All this time that everyone has been making fun of Tom Brady’s hair by calling it “The Bieber” or some variation on that, we never considered the feelings of poor Justin, who has been having his hair publicly mocked for the last three months. Now we know — he’s not happy. And when Justin Bieber isn’t happy, watch out! Tom Brady, you’ve found yourself in the angry cross-hairs of a Canadian 16-year-old flavor of the month who fancies himself a white rapper. I wouldn’t sleep if I were you.

Still not ready to start campaigning for Running Wilde, but I’m enjoying it more every week. This week’s episode was easily its best, the Alan Alda impersonation his buddy Fahad did was freakin’ hysterical. I’m talking Greek again, I’m aware, because I’m almost positive not one person who reads this has been watching the show, but … oh screw it, I’ll campaign. You should be watching this show. In fact, Will Arnett really wants you to watch the show. He wants you to watch the show so much, he’s willing to Take It …

Only saw a little of the 30 Rock live episode so far, I spent last night catching up with TV from Tuesday and Wednesday. But what I did see has affirmed my hatred for laugh tracks. Or live audience laughing, whatever it was. It sounded so … off. Like it wasn’t even 30 Rock, like they were just going through the motions and waiting for people to laugh. It really looked like they were trying to make a 60s sitcom or something. Hopefully it’s better when I watch it for reals tonight. They taped two versions of it, an East Coast feed and a West Coast feed, and has gone to the trouble of putting them both up.

"if this baby comes out with a mohawk, i'll still deny it's yours." we can't lose lines like that.

"if this baby comes out with a Mohawk, i'll still deny it's yours." we can't lose lines like that.

Of all the finds in Glee, my favorite has been Puck. He’s hysterical. Even the thought he might be gone from the show was a little depressing. But he’ll be back, that’s been confirmed. Why was it such a big deal in the first place that we didn’t see him in this week’s episode? The shows has gone consecutive weeks without including Jane Lynch’s Sue Sylvester in the episode, and no one jumped to any conclusions about where she was. And she won the freakin’ Emmy! Will’s ex Terri comes around about once a month to say approximately three lines, but she’s still in the cast list. Not quite sure why everyone got their panties in a bunch over Puck not being in one episode. Seems like bad journalism to me.

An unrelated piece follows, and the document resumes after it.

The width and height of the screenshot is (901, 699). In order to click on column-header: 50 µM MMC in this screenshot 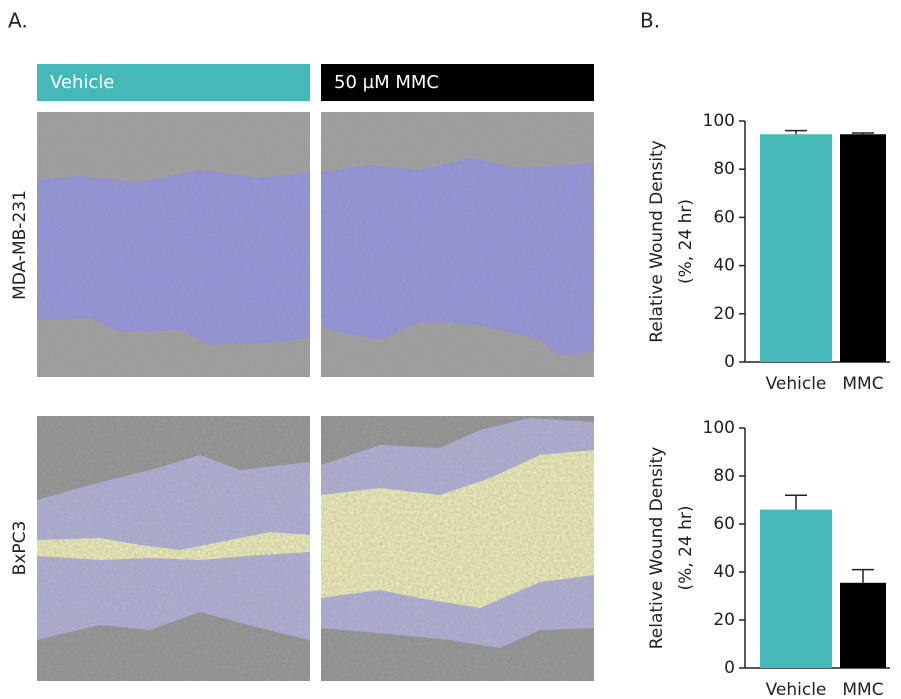, I will do `click(386, 82)`.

If the Hulk is coming back to TV, now the questions is — which Hulk is coming back to TV? The comic hulk? TV Hulk? Or movie Hulk, which only kind of resembled the comic Hulk? That’s a lot of times to type Hulk, but who knows what the intent of ABC is with this. Maybe because two movies have kinda failed, they thought it would be a good idea to throw together another TV show. But cool comic Hulk was about 50,000 times different from crybaby TV Hulk. Maybe that’s why the two movies disappointed, because fans had seen so many bastardized versions of Hulk that they didn’t know which one was real anymore. Let’s hope it’s closer to the comic and not the walk-off-into-the-sunset Hulk of the TV show. Especially since Family Guy has already made fun of it.

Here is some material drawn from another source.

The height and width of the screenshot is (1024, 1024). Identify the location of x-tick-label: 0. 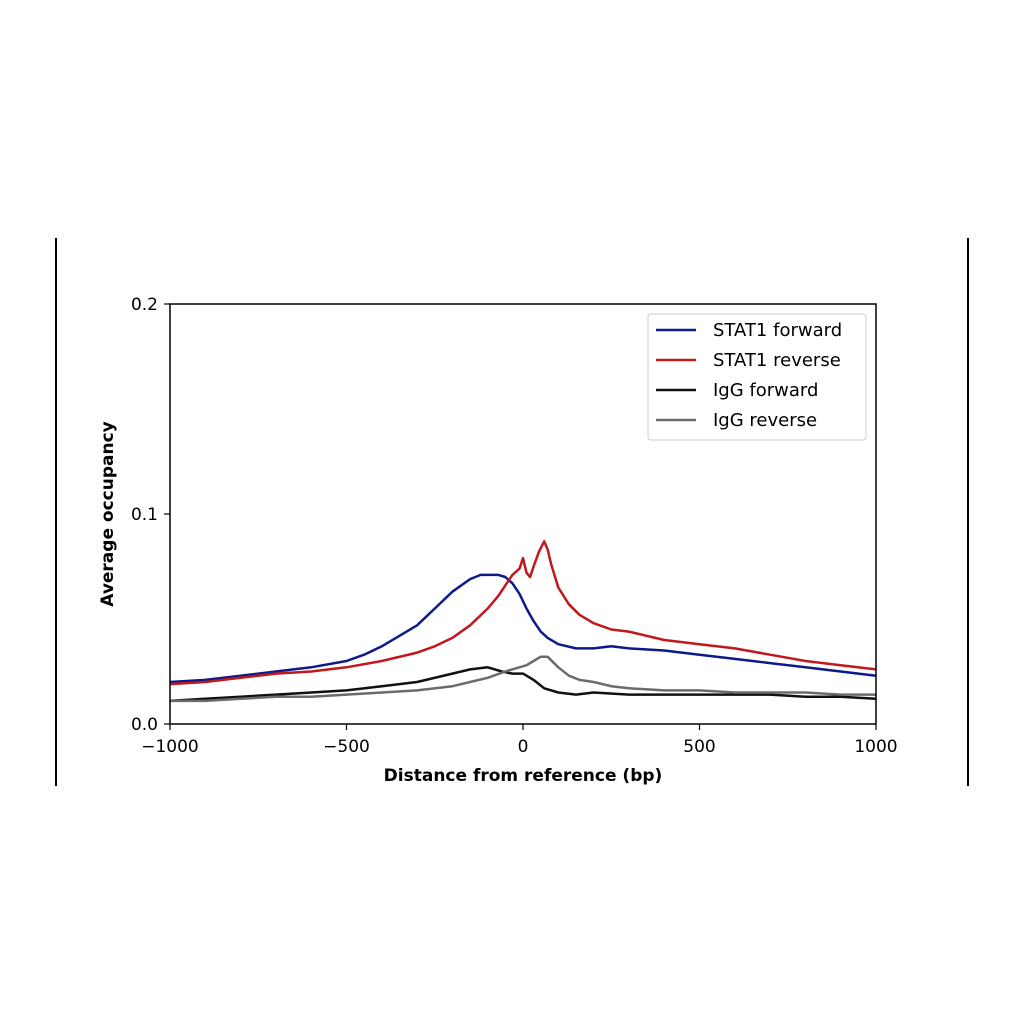
(524, 747).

Good news for a couple of TV shows that have had extra scripts ordered — an almost sure precursor to the show getting picked up for the year. No Ordinary Family and Brothers and Sisters aren’t very shocking, but Life Unexpected kind of is. I’ve only watched like two episodes, but the show seems terrible to me and is based in a world so far removed from everyday life, yet pretending to be everyday life, that’s it’s completely unappealing. Its ratings are horrible, which makes it even more of a surprise. But hey, at least it’s a scripted show.